Personal Data Protection Policies for customers, suppliers, and visitors.
In accordance with the Personal Data Protection Act, B.E. 2562 (2019), the personal information of all customers, suppliers, and visitors is secured, used, and transferred safely. Policies and procedures on personal information used by the company strictly comply as follows
The company fully respects the personal rights of all customers, suppliers, and visitors.
The company shall request personal information of customers, suppliers and visitors as necessary to conduct business or as required by law or the competent authority.
Personal information shall be secured safely and confidentially.
The company shall determine roles and responsibilities of the data controller, data analyst, and authorisers as well as clear inspection and accessible processes to ensure the safety of data.
Customers, suppliers, and visitors have the right to view, request, and access to the data at any time and shall have to notify the company when there is any change in their personal information or submit information to the company or the competent authority as needed.
Personal information of foreign customers, suppliers, and visitors shall be secured safely at the same standard as the Thais.
Personal information of customers, suppliers, and visitors needed by external authorities shall need a warrant and relevant official documents to be presented to the director or data controller for approval every time.
Sending customers, suppliers, and visitors’ information to government agencies on a regular basis or as required by law such as the Revenue Department shall be done confidentially and be recorded as evidence.
In the case of personal information required by the government authorities or inspection agencies such as auditors, personal data shall be reported confidentially and be recorded as evidence.
Customers, suppliers, and visitors’ information shall be approved by Managing Directors or an attorney and shall be done according to the law before sending that information abroad.

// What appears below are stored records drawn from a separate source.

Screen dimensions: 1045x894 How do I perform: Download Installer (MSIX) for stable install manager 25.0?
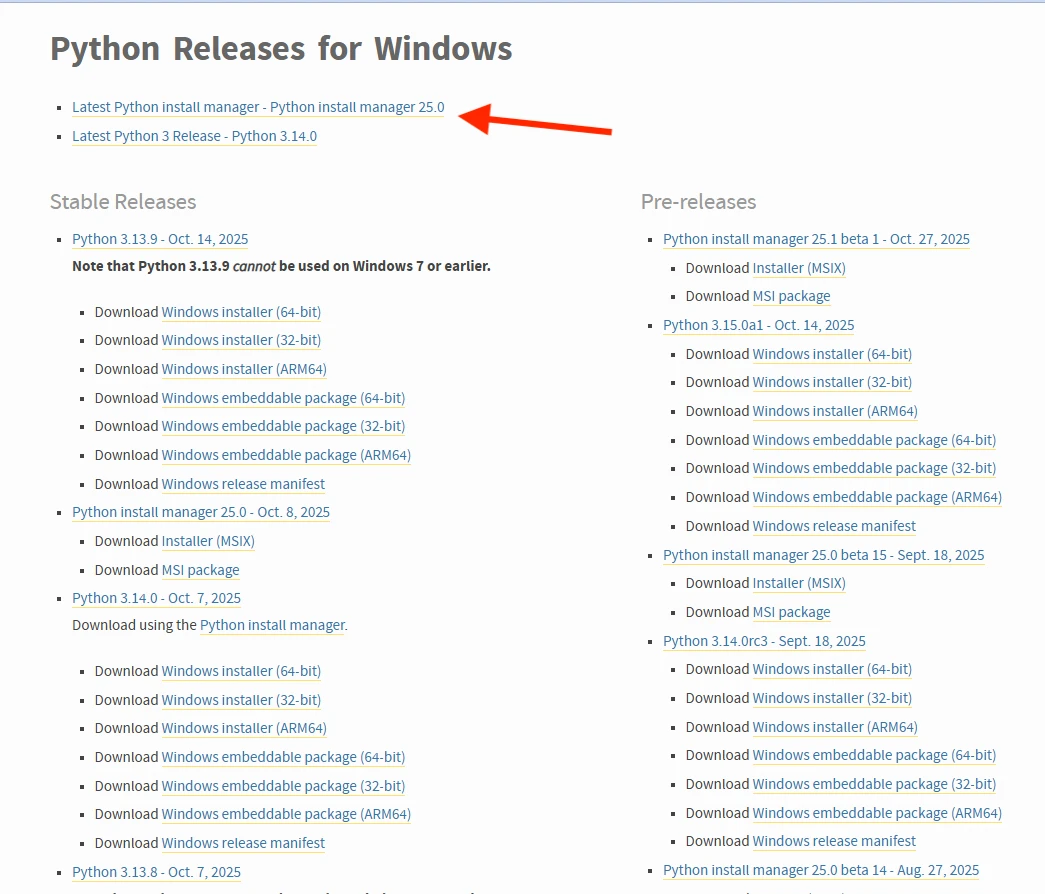pyautogui.click(x=208, y=541)
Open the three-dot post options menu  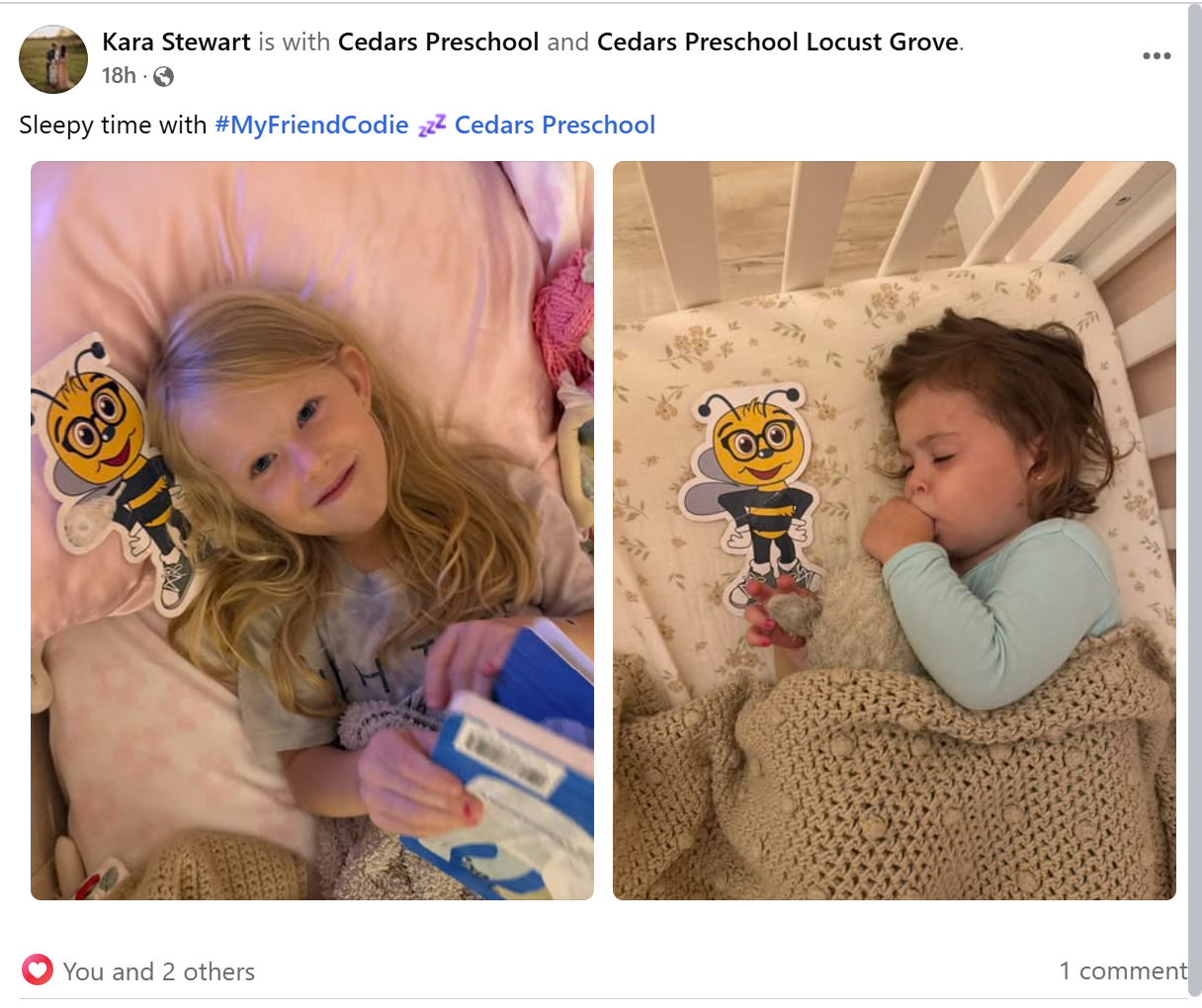tap(1157, 55)
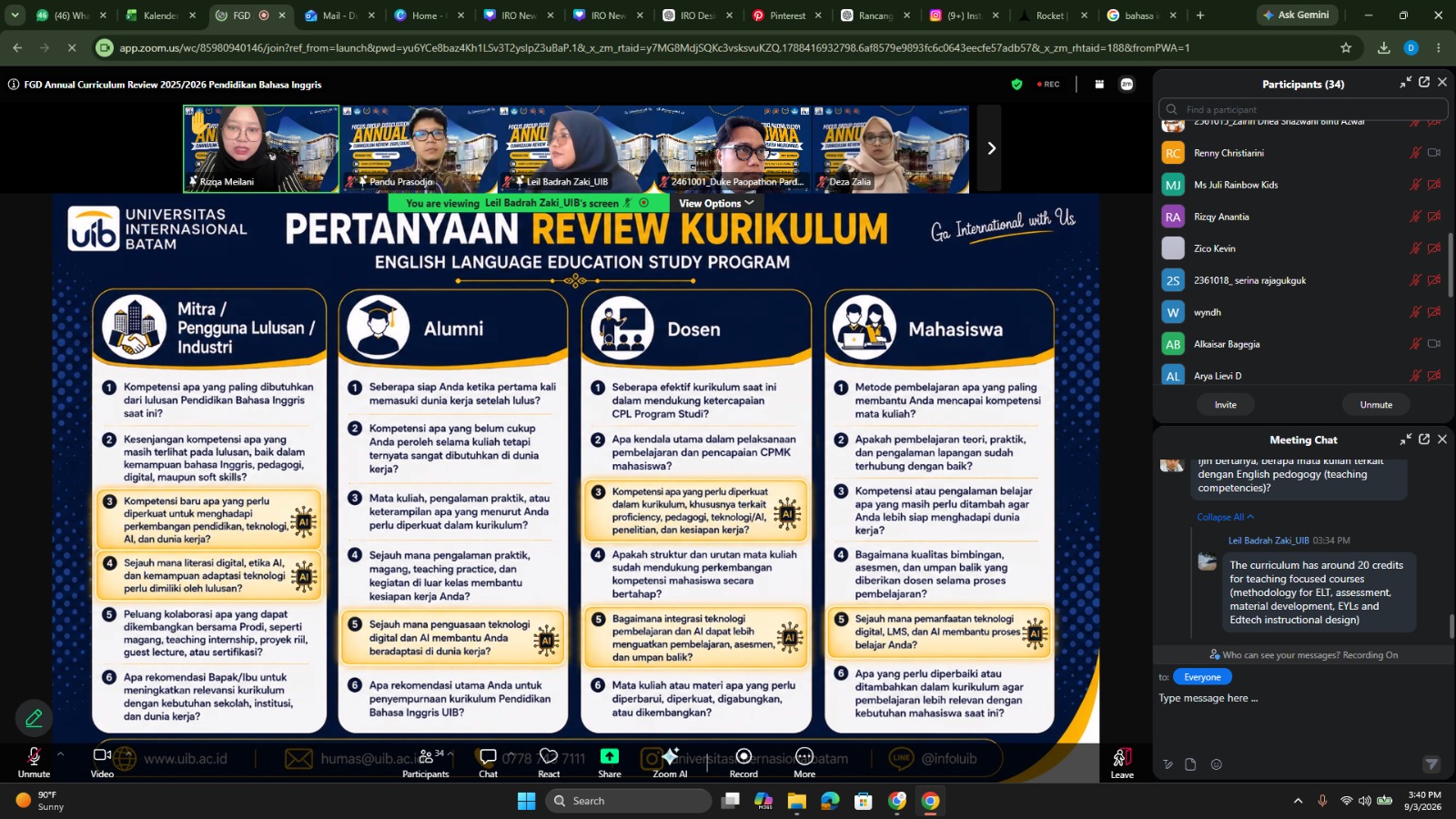This screenshot has height=819, width=1456.
Task: Toggle meeting recording with Record button
Action: [743, 763]
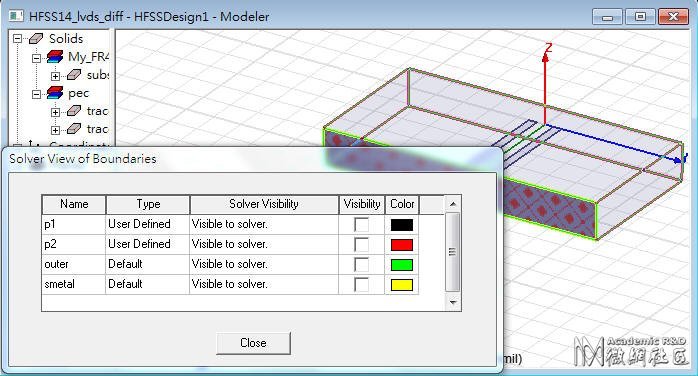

Personal information secured by the company is considered necessary as the company shall store and retain as the owner of the data. Anyone who violates, damages in whole or in part, or uses this information as personal benefit shall be punished as well as liable for the full extent according to the rate prescribed by law. The company shall also charge all legal expenses caused by violators.
The process of using, inspecting, reviewing, or processing related to personal information shall be done confidentially and in good faith.